> EXERCISE:
From the entries below, retype only the lines from the one with "Click the table icon beside Attributes" through the one with "This screenshot has height=385, width=952.", exactly as written.

> DATASET RECORDS:
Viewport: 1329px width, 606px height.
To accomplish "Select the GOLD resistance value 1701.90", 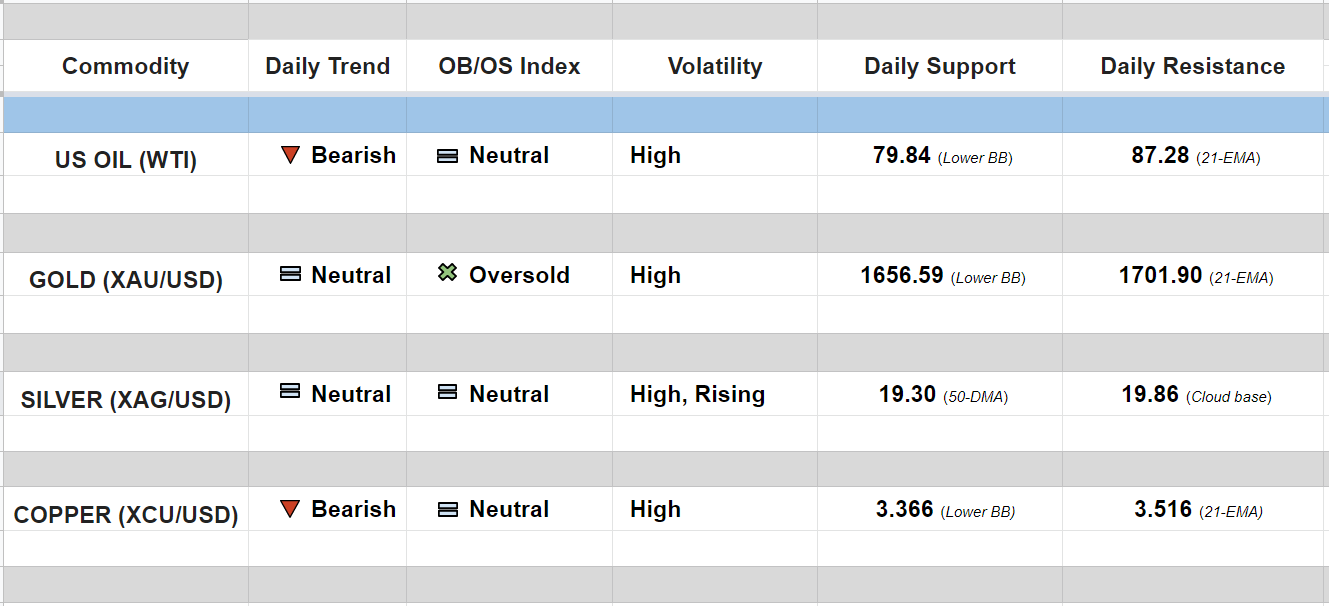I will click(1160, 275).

==

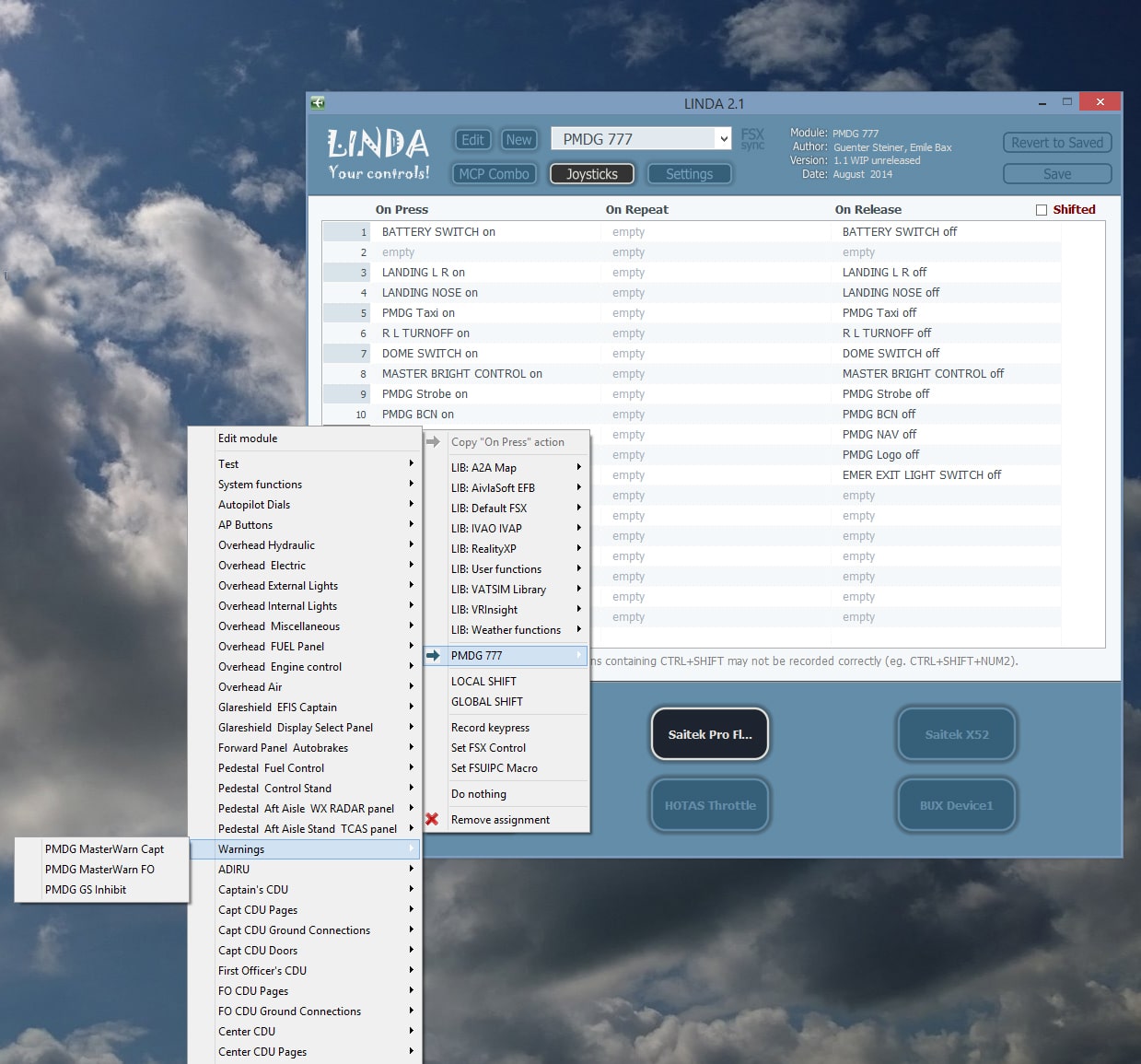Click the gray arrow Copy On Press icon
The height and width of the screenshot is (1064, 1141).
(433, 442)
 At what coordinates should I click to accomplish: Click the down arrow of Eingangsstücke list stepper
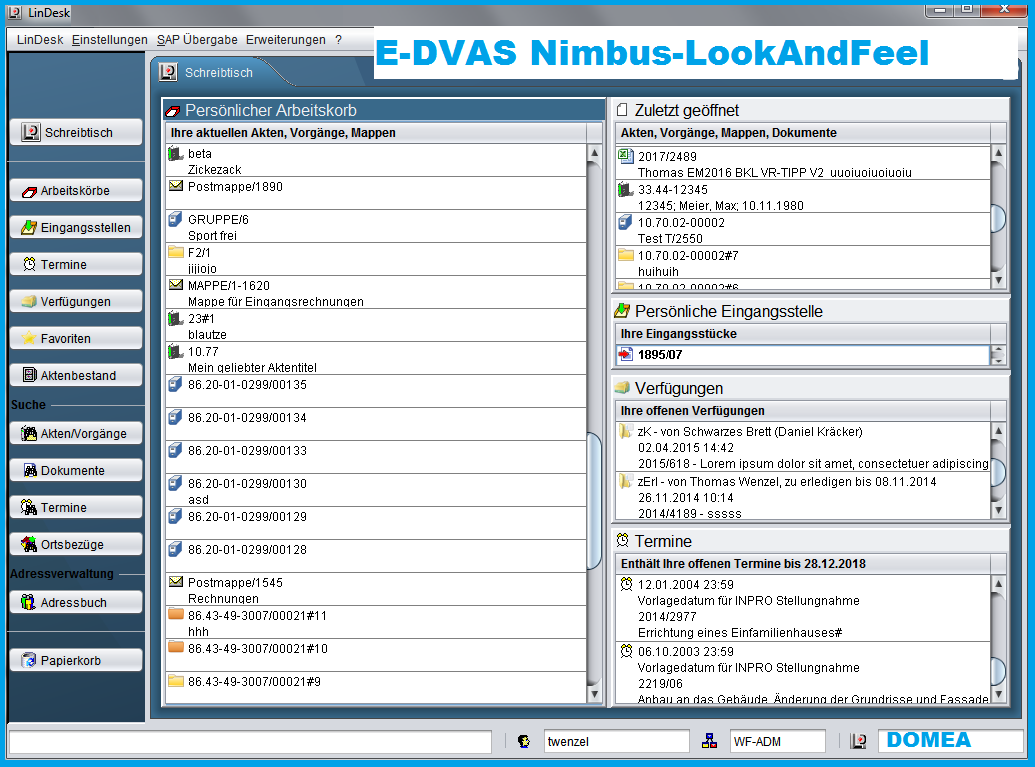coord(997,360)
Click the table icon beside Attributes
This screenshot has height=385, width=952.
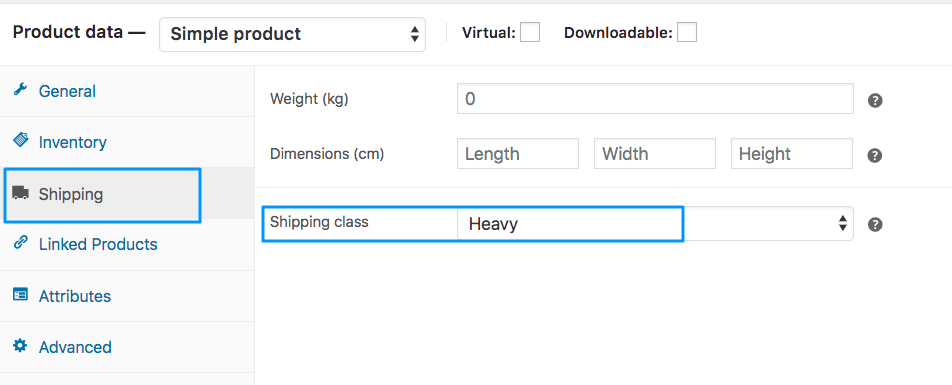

> RESULT FOR THIS EXERCISE:
Click the table icon beside Attributes
This screenshot has height=385, width=952.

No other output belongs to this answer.